California Requires Solar Panels on New Homes. Should Wildfire Victims Get a Break?


It’s another matter whether Gov. Gavin Newsom will sign it if the bill is also approved in the Senate and reaches his desk. In 2022, Newsom vetoed a similar bill, citing the need for solar power to reduce greenhouse gases that are a contributing factor for wildfires.

Solar power is a critical part of the state’s ambitious goal to achieve 90% carbon-free electricity by 2035 and 100% by 2045. Large-scale and rooftop solar is projected to prove more than half of the grid’s power by 2045.

“Extending this exemption would nullify these positive outcomes and instead would increase homeowner energy costs at a time when many homeowners are facing rising electric rates and bills,” Newsom wrote in his veto message (PDF).
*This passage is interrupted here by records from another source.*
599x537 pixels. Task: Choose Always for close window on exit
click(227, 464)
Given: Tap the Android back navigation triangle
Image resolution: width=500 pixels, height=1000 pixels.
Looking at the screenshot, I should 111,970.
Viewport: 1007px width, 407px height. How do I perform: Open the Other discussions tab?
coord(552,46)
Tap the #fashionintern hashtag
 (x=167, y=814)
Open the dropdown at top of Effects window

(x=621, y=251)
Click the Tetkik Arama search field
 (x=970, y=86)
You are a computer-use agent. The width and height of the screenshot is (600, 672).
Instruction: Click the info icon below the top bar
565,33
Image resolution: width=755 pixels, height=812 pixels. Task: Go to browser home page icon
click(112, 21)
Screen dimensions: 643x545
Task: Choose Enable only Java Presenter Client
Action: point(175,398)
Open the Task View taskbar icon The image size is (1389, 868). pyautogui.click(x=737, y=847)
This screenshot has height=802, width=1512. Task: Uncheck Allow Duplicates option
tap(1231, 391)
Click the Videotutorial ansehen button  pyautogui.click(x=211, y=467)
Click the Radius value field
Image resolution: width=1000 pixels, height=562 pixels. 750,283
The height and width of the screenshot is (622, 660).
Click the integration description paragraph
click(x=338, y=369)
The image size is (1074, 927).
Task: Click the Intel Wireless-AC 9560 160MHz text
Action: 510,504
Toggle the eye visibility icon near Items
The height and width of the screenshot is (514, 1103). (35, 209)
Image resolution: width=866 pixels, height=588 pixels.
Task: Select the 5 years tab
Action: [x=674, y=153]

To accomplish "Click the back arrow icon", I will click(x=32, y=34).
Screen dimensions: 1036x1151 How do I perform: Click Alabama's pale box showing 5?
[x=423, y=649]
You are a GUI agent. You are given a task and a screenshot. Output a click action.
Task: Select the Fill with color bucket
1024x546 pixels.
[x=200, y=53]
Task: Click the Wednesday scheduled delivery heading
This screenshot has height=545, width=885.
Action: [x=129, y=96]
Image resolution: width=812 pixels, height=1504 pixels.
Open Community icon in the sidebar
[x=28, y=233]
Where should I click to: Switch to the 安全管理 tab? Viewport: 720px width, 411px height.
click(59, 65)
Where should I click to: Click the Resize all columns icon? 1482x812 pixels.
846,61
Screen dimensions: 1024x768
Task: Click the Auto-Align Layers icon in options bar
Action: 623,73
Asked about this latest bill, Newsom’s press office responded that the governor doesn’t typically comment on pending legislation.

Joe Patterson said he hopes Newsom would support this bill, given that it’s more narrow than the one he vetoed in 2022, and because some Caldor Fire victims with poor insurance say they never received federal disaster relief cash to help them rebuild.

The sun sets over Valley Ridge Drive in Paradise, Butte County, on Oct. 26, 2023. Empty lots, homes under construction and residences built after the Camp Fire line the street. (Noah Berger/AP Photo)

Meanwhile, the insurance crisis in California’s wildfire country has only gotten worse since.

After the devastating wildfire seasons of 2017 and 2018, private insurance companies have been dropping policies for hundreds of thousands of Californians, forcing many to join the state’s home insurer of last resort known as FAIR plan or risk going uninsured.

Just last month, State Farm announced it wasn’t renewing 72,000 California home and apartment policies.

In his testimony before the Natural Resources Committee, Patterson said his district has seen skyrocketing numbers of constituents on the FAIR Plan.